As Judge Droney stated in his ruling on the motion for summary judgment, there
is “an issue of fact whether the actions of the defendants constituted a home visit or
more intrusive search and whether the marijuana was properly seized if the defendants
were conducting a home visit.” [doc. #92, at 20]. Plaintiff argues that the October 5,
2006 arrest was a custodial arrest carried out by the Connecticut State Police with a
corresponding search incident to the arrest, and not a parole home visit. Defendants
characterize the operation as a “joint visit to plaintiff’s residence for at least two
purposes: (1) the arrest of plaintiff by state police pursuant to a lawful arrest warrant,
and (2) the remand of the plaintiff to actual custody for parole violations, pursuant to a
lawful Remand to Custody Order.” [doc. #166, at 4]. It will be task of the jury to decide
the nature of the searches and whether they were unreasonable.

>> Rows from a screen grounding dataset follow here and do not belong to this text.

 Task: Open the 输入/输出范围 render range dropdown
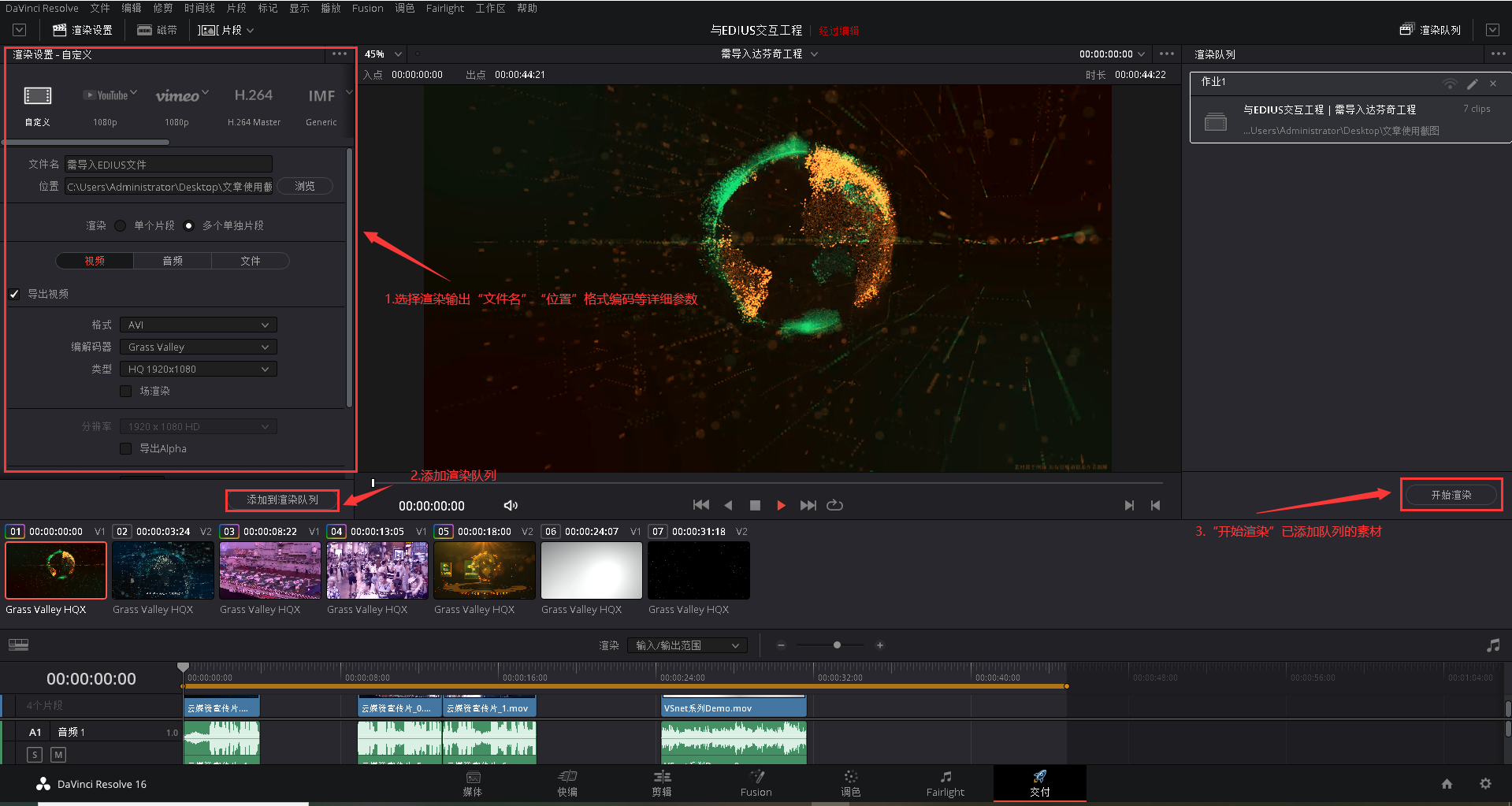point(687,645)
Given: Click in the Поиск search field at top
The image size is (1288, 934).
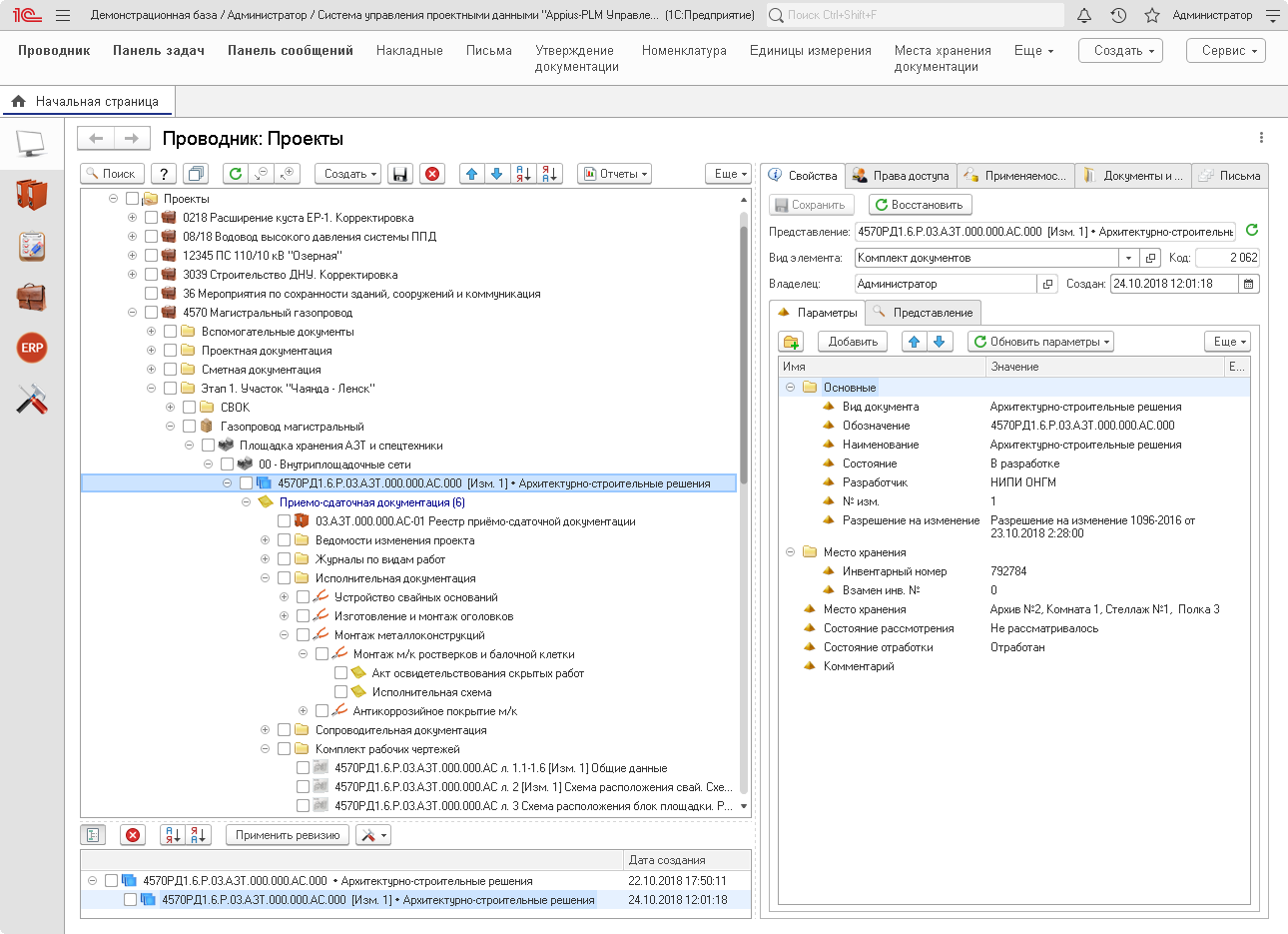Looking at the screenshot, I should coord(914,15).
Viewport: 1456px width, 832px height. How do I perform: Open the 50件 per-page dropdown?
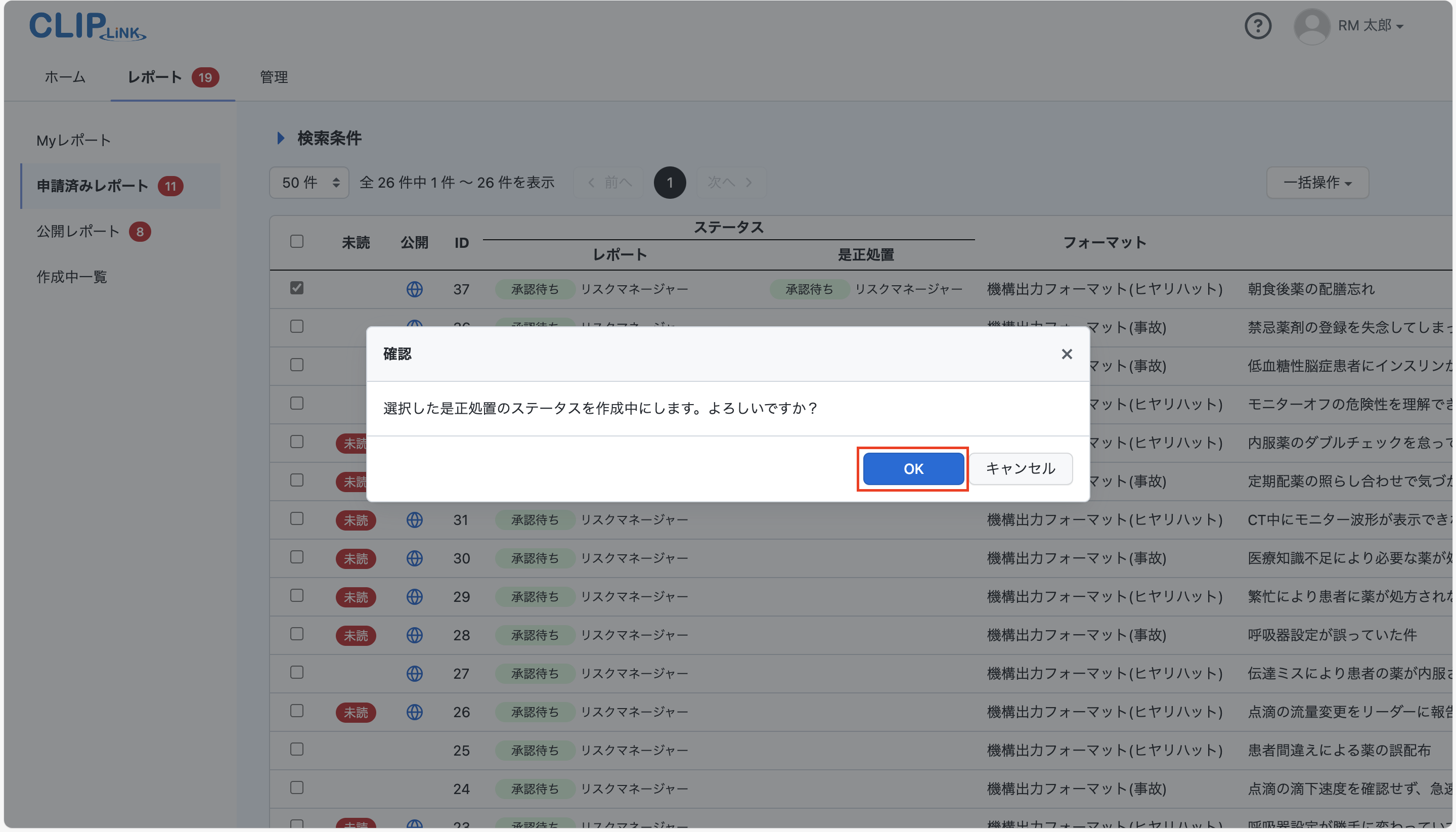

In so doing, the jury
will be guided by the following legal principles.
We start with the proposition that the Fourth Amendment protection against
unreasonable search and seizure extends only to unreasonable government intrusions
into legitimate expectations of privacy. See generally Katz v. United States, 389 U.S.
347 (1967). By virtue of their status, parolees have diminished expectations of privacy.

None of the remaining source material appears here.